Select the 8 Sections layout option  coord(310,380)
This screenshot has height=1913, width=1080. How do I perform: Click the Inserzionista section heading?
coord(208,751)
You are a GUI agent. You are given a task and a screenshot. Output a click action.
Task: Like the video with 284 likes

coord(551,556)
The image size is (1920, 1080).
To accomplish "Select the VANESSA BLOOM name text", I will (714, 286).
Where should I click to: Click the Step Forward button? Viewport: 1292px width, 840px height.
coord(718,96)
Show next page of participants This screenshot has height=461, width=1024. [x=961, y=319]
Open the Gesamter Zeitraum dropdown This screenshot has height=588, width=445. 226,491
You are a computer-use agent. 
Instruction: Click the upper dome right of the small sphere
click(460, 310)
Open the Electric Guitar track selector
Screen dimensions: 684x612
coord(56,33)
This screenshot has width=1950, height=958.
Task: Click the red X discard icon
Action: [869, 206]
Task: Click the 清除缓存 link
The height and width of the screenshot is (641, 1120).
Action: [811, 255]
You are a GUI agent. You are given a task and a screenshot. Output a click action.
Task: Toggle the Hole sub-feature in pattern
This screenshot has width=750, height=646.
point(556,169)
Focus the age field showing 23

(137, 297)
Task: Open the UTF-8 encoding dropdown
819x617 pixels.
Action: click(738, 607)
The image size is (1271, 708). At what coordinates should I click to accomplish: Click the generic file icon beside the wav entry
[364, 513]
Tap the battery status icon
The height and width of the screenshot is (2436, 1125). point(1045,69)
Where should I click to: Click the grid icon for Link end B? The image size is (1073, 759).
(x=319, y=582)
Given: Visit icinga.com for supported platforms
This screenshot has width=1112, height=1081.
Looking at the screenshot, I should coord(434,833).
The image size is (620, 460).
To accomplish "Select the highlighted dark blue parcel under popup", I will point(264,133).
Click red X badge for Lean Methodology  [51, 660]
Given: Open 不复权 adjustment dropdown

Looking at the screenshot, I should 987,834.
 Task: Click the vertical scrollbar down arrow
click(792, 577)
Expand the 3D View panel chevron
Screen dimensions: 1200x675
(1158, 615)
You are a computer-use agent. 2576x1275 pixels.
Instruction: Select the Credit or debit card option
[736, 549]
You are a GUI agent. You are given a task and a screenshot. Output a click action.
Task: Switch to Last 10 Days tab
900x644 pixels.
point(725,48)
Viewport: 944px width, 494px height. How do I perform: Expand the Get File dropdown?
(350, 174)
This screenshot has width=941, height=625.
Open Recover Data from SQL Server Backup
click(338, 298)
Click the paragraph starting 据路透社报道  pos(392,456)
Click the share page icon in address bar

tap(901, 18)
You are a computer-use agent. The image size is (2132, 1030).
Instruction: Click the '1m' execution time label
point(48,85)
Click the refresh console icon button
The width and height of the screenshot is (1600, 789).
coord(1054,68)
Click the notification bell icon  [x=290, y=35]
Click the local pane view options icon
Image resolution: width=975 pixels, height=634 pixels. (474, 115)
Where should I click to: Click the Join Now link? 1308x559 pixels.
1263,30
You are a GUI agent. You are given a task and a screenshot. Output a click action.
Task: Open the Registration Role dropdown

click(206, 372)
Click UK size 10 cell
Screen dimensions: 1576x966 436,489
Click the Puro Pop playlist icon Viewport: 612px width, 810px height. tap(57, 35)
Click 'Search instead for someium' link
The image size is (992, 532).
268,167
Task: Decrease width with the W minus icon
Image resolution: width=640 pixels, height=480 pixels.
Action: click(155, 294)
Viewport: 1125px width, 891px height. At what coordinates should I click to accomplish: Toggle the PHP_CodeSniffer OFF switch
● ● ● ●
__What you are asked to do__
For this exercise, please retype exactly the lines in the listing from the line with "Task: Decrease width with the W minus icon" through its last line, both ends included.

__Exercise output__
Task: Decrease width with the W minus icon
Image resolution: width=640 pixels, height=480 pixels.
Action: click(155, 294)
Viewport: 1125px width, 891px height. At what coordinates should I click to accomplish: Toggle the PHP_CodeSniffer OFF switch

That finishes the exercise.